BELGRADE, Serbia July 22, 2010 -- Church bells rang out in unison across Serbia and Kosovo in protest today as Kosovo's declaration of independence was upheld by the International Court of Justice in the Hague ending two and half years of legal limbo for the former Serbian province.
Tensions rose with helicopters from the NATO-led peacekeeping force in Kosovo circling above the divided city of Mitrovica and blocking the bridge that separates Kosovo's majority Albanians from its minority Serbs.
Kosovo declared its independence two and a half years ago.
In 1998 a guerrilla movement, the Kosovo Liberation Army, took up arms to fight the Serbs. A ceasefire was negotiated at the time by American diplomat Richard Holbrooke who is now special envoy for President Obama in Pakistan and Afghanistan. In 1999 NATO forces led by the U.S. launched a 78-day bombing campaign which saw the expulsion of Serbian forces from all of Kosovo and Serbian rule from all but Serb areas. From then until February 2008 Kosovo came under UN administration with the help of NATO forces.
In a 10-4 ruling, the International Court of Justice backed Kosovo's declaration of independence, which has been recognized by the U.S. and most of the European Union states. Russia, China, India and Brazil have refused to recognize Kosovo as an independent country.
All national TV stations broadcast the court's ruling live, roads in the capital of Pristina were empty, and Kosovo's government officials gathered in the government meeting room to watch the court session. Cheers erupted from bars and cafes, where people had gathered to watch the judge deliver the court's opinion.
"This is a blessed day for Kosovo and its citizens," Kosovo President Fatmir Sejdiu said in a press conference in Pristina after the ICJ ruling.
Albanians Jubliant, Serbs Defiant
"This is a great day for Kosovo, and my message to the government of Serbia is 'Come and talk to us,'" Kosovo's foreign minister, Skender Hyseni, said after leaving the court, The Associated Press Reported.
The mood was much different among Serbs.
In the Serbian Orthodox monastery of Visoki Decani in western Kosovo, a man who identified himself only as Father Sava said he fears for the church's security. In the last few weeks, Albanian teenagers have thrown stones at the monastery and hurled insults at the monks in a way reminiscent of the run-up to anti-Serbian riots in 2004.

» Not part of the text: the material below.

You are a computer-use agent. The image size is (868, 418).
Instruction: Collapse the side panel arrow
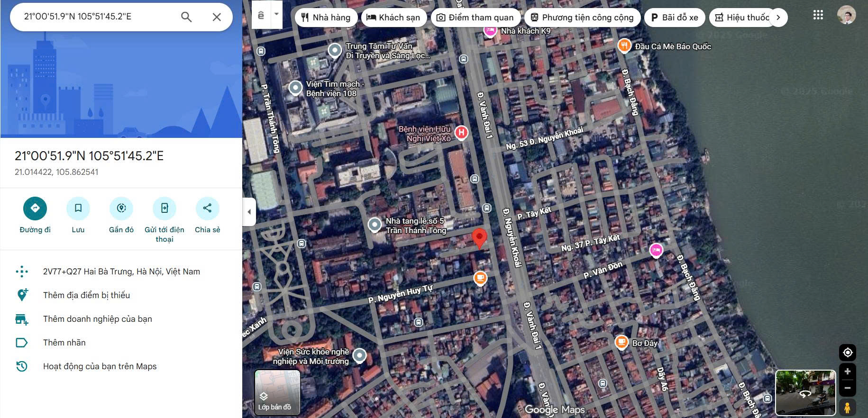(x=249, y=212)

"We are in serious danger because we are seen as a symbol of Serbia, even though we are not acting politically," he says.
The monastery lies in the heartland of support for Ramush Haradinaj, Kosovo's former prime minister and leader of guerilla Kosovo Liberation Army during the 1998-1999 war with Serbia. Haradinaj was acquitted of war crimes by the U.N.'s war crimes tribunal in 2008, but was rearrested earlier this week because the appeals chamber found his trial to have been marred by witness intimidation.

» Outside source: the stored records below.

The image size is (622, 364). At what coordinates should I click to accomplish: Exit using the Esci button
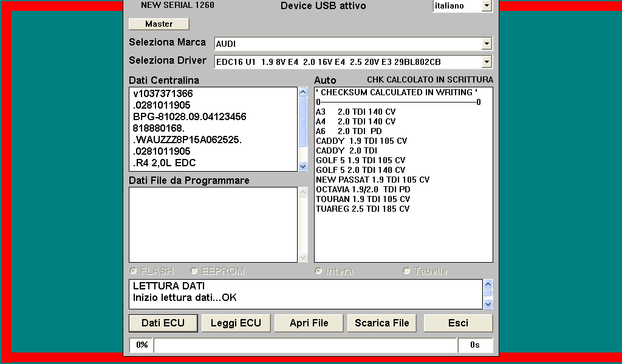pyautogui.click(x=458, y=323)
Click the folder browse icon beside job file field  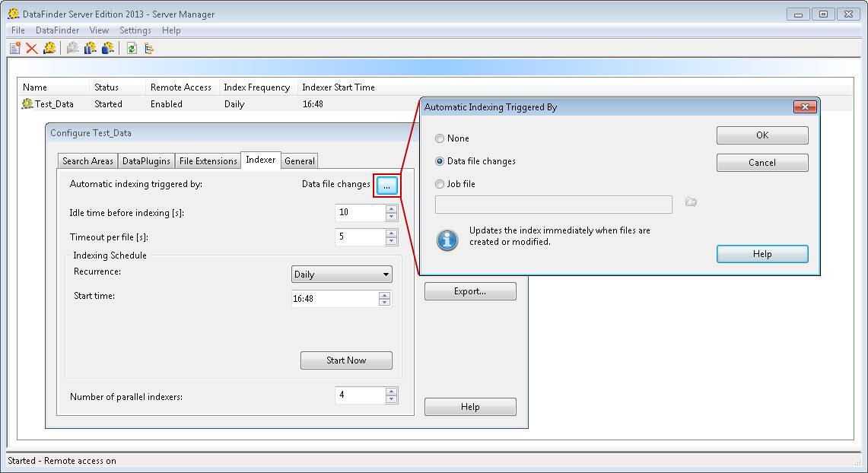pyautogui.click(x=691, y=202)
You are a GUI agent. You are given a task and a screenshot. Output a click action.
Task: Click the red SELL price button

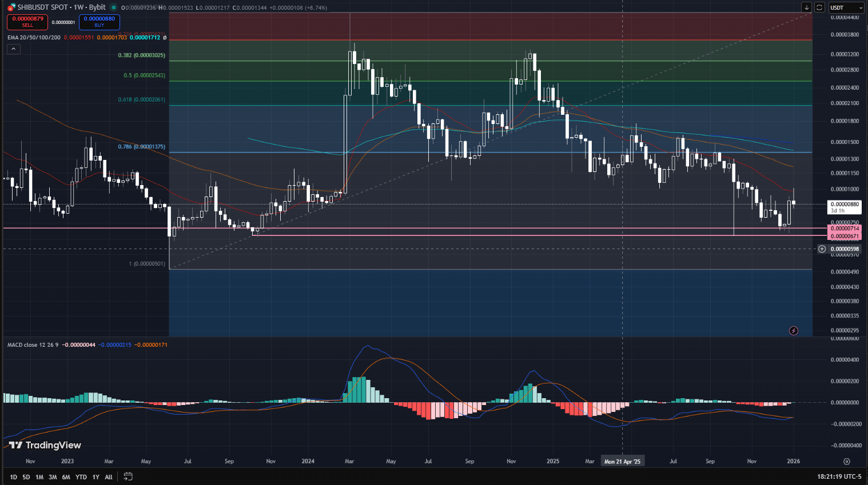[x=27, y=22]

Serbia's President Boris Tadic addressed the nation, saying that the court ruling will not change the position of Serbia regarding Kosovo -- that Kosovo is a Serbian province and did not have the right to self-determination.
Serbian Foreign Minister Vuk Jeremic, the architect of the strategy of taking the question to the ICJ, was also defiant.

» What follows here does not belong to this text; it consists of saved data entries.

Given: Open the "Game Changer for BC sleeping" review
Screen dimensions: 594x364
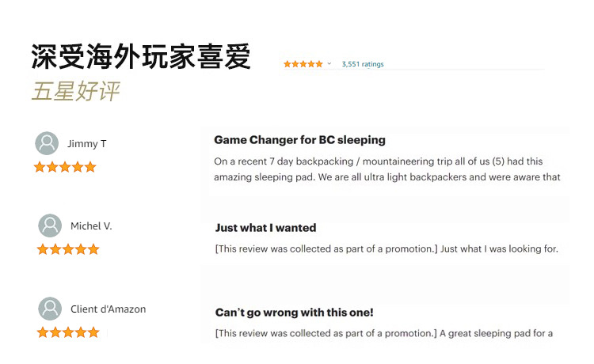Looking at the screenshot, I should pos(299,140).
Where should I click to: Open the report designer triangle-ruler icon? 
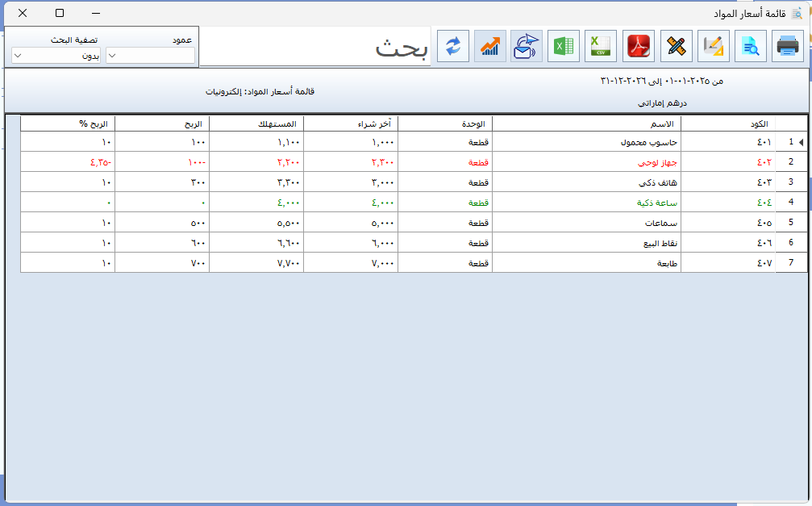pos(713,47)
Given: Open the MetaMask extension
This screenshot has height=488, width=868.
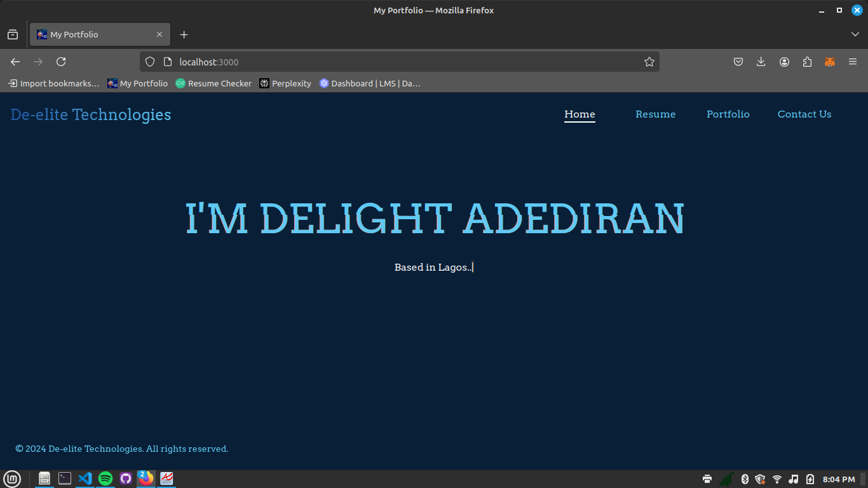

"Serbia will never, under any circumstances recognize the unilateral declaration of independence of the so-called Republic of Kosovo," Jeremic told reporters outside the International Court of Justice.
"Difficult days are ahead of us ... It is of crucial importance to keep the peace and to stabilize the entire territory of the province (Kosovo)," he added. "It is crucial that our citizens do not react to provocations."
Some tried to cool things down.
"Serbia needs to acknowledge reality in the region, which means also Kosovo's independence and really to proceed with constructive regional policy," Sonja Biserko, president of the Helsinki Committee for Human Rights in Serbia told ABCNews.com.
Serbs Refuse to Accept Kosovo Independence
But many Serbs, it is a difficult thing to accept.
Tens of thousands of ethnic Serbs fled Kosovo after the war and many still live in refugee camps in Serbia. One of those refugees, Snezana Petrovic, came to a prayer for Kosovo at Belgrade's mammouth St Sava Church.
"It's very hard to think about it. Still now I can't believe that I'm not living in my own country anymore," she says. "I feel like I'm a guest here. I still see Kosovo as a part of Serbia. Our roots and our hearts are there."
Retired historian Sava Vukicevic said, "History is obsession with the Serbs. Everyone is familiar with painting of withdrawal from Kosovo Polje in 1389, when Serbs lost to Ottoman Turks. It always has to be dramatic. The bells toll are commemorating yet another defeat but it is now a modern battle fought at the court room in the Hague."